For our purposes in teaching people strategy, games and sports are useful for illustrating various concepts. From their everyday experiences of playing games and watching sports, every member of an audience can understand strategic lessons more easily when put in the context of a popular game or sport. Different games and sports reward different sets of strategic abilities.

  • Chess, Go, Checkers, and similar games are determined by your ability to foresee your opponent's moves.
  • Poker rewards the ability to calculate simple odds and discern hidden information on based your opponent's moves.
  • Picture puzzles reward the ability to see the factors identifying a solution to a given opening.
  • The Rubic's Cube rewards the ability to see how making a change in one area also has an the effect of changing conditions in another area.
  • Basketball, hockey and world football (soccer) reward the ability to position yourself in a highly dynamic environment, instantly seeing and utilize short-lived openings.
  • American football rewards the ability to choose the appropriate play based upon the results of the previous play.
  • Baseball rewards the ability to gradually adjust to a complex combination of subtly changing strategic factors--the inning, strike/ball count, runner position, pitch count, character of pitcher and batter, batting order, and so on.

Chess and Go

Chess and Go a based primarily on the skill of foreseeing an opponent's potential moves, but they also illustrate a number of other important strategic lessons. For example, one of our Master Trainers, I believe Alex Fonnesbech, uses the difference between chess and Go to contrast the difference between fighting battles of attrition and Sun Tzu's method of building up positions. Chess is usually played as a game of attrition. You sacrifice your own pieces to whittle down your opponent's strength. The winner is the last person standing. Go, in contrast, is won by building up positions. You start from nothing and develop positions, attempting to leverage your positions against your opponent's positions, looking for opportunities to anchor your positions so that they cannot be overturned. In chess, both players lose most of what they had at the beginning. In Go, both player end up with more than they had at the beginning, but one player has a stronger position than the other.

The power of this analogy is that the before and after pictures say it all. Chess starts with a well-organized, full board in the beginning and a nearly empty board with and overturned king at the end. Go starts with an empty board in the beginning and a complex, nearly full board at the end.
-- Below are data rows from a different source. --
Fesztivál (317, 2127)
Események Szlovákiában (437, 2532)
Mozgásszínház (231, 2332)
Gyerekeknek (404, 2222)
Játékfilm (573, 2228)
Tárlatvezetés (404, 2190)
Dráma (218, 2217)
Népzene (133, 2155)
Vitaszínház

Go also illustrates some very important subtle ideas in Sun Tzu's strategy. As Allan Elder, another Master Trainer pointed out that "shape" and "form" are important concepts in Go. The Chinese term we translate from Sun Tzu as "position," actually means "shape" or "form." Having a positions is more than a location on a grid. It is the form which fills that location. In Go, the positional qualities of a group of stones determines how well a group creates or removes life and territory. Good shape uses stones efficiently use of stones to create strength in a group or forms the "eyes" (internal openings) that assure a group can stay alive. Bad shapes are heavy, without eyes, and targets for attack. Strategic awareness in GO means recognizing at a glance what is a good shape and what is not.

Similarly, chess illustrates some very important ideas about openings, limited, options, and developing positions based on capabilities. While chess among novices is always fought as a war of attrition, a contest between a novice and an expert usually involved the loss of very few piece, with checkmate occurring rather quickly based upon positioning. The most common mistake beginners make is in not understanding the importance of the "opening." Unlike Go, where stones can be placed almost anywhere, chess pieces, like people, require openings in order to move effectively. The "opening" part of the game is designed to enable openings. As with almost all games, the critical openings are created by your opponent, but in chess as in live, novices tend to get in their own way.